• _ACTIVITY_:
Both the line containing "This screenshot has height=450, width=600." and the line containing "You are a computer-use agent. The image size is (700, 470)." belong to the span. Output exactly that span from the listing below, and nothing outside it.

• _THE INPUT_:
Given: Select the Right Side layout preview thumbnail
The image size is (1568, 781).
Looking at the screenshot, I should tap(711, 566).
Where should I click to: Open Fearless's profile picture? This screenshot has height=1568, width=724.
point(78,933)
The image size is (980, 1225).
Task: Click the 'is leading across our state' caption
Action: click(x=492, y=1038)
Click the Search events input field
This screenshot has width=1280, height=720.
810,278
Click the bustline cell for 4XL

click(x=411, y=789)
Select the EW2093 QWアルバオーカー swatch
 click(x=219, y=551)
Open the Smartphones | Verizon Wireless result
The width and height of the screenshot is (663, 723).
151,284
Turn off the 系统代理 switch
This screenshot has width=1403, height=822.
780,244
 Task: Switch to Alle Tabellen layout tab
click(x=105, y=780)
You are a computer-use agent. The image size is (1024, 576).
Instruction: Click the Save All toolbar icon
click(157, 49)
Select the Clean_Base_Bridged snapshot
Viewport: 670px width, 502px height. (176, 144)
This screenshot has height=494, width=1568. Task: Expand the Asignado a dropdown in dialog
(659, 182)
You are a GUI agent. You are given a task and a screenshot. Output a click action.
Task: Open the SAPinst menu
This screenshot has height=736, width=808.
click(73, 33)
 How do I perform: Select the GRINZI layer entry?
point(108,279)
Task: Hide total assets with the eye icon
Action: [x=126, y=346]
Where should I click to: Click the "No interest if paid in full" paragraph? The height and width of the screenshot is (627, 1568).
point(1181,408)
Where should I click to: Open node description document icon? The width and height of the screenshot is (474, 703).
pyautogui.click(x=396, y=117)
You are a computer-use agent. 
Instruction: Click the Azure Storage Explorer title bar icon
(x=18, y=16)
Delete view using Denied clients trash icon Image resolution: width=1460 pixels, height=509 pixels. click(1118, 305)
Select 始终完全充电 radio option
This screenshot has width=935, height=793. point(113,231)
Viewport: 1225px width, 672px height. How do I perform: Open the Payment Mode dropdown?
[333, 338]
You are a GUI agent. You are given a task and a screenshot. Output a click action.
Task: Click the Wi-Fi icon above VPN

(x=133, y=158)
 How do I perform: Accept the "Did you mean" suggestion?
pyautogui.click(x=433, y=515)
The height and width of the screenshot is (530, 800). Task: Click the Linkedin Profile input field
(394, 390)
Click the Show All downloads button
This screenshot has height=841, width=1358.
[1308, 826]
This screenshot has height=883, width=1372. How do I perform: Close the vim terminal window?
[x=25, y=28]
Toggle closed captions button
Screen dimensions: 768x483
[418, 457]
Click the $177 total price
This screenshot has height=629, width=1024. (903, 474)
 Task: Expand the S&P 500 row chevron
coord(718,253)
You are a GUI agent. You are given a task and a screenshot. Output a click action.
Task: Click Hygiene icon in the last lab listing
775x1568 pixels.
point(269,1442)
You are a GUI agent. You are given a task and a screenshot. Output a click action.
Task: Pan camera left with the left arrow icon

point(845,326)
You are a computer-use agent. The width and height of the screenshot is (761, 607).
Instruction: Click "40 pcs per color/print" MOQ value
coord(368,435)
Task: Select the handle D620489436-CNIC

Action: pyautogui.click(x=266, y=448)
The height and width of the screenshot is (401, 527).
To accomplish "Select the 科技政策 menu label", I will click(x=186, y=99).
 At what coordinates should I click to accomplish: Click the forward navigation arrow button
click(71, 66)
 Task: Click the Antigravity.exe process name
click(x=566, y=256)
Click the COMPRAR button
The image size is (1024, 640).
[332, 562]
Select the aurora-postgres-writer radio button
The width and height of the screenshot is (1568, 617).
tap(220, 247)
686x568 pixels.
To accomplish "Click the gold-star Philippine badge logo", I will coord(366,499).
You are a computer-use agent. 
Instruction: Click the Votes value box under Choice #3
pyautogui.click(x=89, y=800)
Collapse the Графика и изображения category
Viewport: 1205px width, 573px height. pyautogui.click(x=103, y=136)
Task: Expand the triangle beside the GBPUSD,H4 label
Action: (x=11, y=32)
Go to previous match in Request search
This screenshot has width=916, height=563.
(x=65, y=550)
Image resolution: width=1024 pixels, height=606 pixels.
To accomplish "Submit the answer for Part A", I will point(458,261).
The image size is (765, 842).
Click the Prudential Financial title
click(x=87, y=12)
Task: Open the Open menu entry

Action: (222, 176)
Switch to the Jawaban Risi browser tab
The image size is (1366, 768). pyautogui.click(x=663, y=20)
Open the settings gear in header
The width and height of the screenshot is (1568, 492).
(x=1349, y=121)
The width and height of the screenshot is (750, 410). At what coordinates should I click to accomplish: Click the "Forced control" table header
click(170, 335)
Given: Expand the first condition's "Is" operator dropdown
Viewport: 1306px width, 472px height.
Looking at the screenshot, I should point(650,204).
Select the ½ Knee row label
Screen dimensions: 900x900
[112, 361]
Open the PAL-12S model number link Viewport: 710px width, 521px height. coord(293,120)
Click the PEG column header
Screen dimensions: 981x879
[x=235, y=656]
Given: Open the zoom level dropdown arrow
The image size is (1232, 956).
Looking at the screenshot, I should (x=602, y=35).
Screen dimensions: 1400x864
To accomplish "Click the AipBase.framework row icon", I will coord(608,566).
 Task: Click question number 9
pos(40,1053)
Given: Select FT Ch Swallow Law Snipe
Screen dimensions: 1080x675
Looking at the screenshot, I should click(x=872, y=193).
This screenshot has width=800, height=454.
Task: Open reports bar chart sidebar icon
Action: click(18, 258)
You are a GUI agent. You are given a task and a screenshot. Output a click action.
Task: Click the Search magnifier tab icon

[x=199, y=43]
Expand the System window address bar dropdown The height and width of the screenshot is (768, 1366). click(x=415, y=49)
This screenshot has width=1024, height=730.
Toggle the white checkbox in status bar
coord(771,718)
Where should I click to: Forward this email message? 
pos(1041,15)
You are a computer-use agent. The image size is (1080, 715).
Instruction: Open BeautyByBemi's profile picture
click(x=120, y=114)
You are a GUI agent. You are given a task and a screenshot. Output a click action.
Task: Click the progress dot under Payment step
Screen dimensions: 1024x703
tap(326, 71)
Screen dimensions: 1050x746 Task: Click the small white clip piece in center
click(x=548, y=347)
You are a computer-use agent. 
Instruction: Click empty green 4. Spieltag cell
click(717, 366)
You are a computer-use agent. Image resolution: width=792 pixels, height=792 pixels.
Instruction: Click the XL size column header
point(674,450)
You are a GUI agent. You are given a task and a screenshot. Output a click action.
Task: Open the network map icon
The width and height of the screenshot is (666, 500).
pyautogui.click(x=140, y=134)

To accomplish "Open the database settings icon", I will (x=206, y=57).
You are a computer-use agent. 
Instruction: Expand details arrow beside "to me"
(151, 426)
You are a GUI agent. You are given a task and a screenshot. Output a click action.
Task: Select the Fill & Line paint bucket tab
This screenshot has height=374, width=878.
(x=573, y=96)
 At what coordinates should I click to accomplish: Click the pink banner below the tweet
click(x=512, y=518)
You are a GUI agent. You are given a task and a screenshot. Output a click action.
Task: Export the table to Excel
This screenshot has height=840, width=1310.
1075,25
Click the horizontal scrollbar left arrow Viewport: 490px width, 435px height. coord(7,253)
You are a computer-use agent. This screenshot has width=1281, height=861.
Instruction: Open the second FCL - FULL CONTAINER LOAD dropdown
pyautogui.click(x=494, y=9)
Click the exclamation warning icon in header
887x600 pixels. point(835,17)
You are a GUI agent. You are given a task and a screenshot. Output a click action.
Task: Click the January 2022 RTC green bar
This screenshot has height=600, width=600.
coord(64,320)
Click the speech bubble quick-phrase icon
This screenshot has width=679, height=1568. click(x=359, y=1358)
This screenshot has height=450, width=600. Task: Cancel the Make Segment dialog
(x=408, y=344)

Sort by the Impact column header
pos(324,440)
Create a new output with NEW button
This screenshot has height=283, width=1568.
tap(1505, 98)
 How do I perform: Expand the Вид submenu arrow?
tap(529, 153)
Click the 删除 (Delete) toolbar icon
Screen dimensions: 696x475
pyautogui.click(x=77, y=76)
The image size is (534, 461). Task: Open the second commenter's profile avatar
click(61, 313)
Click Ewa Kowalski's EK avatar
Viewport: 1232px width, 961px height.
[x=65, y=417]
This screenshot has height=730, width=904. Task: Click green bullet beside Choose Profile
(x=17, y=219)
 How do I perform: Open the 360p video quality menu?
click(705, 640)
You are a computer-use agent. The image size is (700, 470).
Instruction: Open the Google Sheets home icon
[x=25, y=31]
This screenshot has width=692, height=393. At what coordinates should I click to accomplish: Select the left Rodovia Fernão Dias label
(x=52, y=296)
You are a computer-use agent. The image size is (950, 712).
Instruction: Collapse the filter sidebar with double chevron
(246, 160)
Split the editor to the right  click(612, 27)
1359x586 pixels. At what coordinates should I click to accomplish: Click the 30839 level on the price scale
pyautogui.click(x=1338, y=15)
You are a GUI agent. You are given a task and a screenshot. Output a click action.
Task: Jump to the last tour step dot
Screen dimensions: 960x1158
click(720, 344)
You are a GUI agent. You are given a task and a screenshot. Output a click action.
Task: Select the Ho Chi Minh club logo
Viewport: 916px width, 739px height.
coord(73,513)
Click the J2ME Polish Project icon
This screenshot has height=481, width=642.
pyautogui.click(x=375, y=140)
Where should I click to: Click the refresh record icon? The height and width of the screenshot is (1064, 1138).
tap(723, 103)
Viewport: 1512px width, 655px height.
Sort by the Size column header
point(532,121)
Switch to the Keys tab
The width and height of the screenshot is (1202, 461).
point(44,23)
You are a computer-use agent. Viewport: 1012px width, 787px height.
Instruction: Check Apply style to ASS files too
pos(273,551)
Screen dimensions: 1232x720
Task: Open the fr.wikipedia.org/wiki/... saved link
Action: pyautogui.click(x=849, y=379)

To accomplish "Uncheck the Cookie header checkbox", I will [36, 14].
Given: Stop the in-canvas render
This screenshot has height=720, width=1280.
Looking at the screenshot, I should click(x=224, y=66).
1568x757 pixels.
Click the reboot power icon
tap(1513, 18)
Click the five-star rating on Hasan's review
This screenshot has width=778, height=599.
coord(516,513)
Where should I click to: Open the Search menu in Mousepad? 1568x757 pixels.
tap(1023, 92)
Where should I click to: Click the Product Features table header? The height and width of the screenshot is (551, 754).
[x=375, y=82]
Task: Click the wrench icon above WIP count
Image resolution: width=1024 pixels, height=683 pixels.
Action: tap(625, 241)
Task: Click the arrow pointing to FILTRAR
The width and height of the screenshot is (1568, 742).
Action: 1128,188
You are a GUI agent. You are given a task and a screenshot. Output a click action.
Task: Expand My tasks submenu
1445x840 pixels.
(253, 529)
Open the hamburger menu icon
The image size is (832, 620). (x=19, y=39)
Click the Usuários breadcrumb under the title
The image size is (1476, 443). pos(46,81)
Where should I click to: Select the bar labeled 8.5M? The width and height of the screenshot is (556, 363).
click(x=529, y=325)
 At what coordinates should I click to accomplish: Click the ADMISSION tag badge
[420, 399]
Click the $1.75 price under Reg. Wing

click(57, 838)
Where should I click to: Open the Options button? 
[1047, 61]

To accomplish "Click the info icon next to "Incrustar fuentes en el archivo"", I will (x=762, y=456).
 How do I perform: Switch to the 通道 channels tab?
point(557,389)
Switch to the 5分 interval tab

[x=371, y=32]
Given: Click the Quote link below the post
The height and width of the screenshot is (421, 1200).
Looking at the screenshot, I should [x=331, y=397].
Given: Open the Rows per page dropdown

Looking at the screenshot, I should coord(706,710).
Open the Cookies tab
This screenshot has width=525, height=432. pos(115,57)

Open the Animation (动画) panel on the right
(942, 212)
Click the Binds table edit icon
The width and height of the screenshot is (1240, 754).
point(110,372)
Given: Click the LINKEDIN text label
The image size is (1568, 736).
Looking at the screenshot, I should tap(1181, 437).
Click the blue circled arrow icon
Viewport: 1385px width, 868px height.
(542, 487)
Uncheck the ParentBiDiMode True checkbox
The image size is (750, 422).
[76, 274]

• _RESULT OF THE TASK_:
This screenshot has height=450, width=600. Task: Cancel the Make Segment dialog
(x=408, y=344)

Sort by the Impact column header
pos(324,440)
Create a new output with NEW button
This screenshot has height=283, width=1568.
tap(1505, 98)
 How do I perform: Expand the Вид submenu arrow?
tap(529, 153)
Click the 删除 (Delete) toolbar icon
Screen dimensions: 696x475
pyautogui.click(x=77, y=76)
The image size is (534, 461). Task: Open the second commenter's profile avatar
click(61, 313)
Click Ewa Kowalski's EK avatar
Viewport: 1232px width, 961px height.
[x=65, y=417]
This screenshot has height=730, width=904. Task: Click green bullet beside Choose Profile
(x=17, y=219)
 How do I perform: Open the 360p video quality menu?
click(705, 640)
You are a computer-use agent. The image size is (700, 470).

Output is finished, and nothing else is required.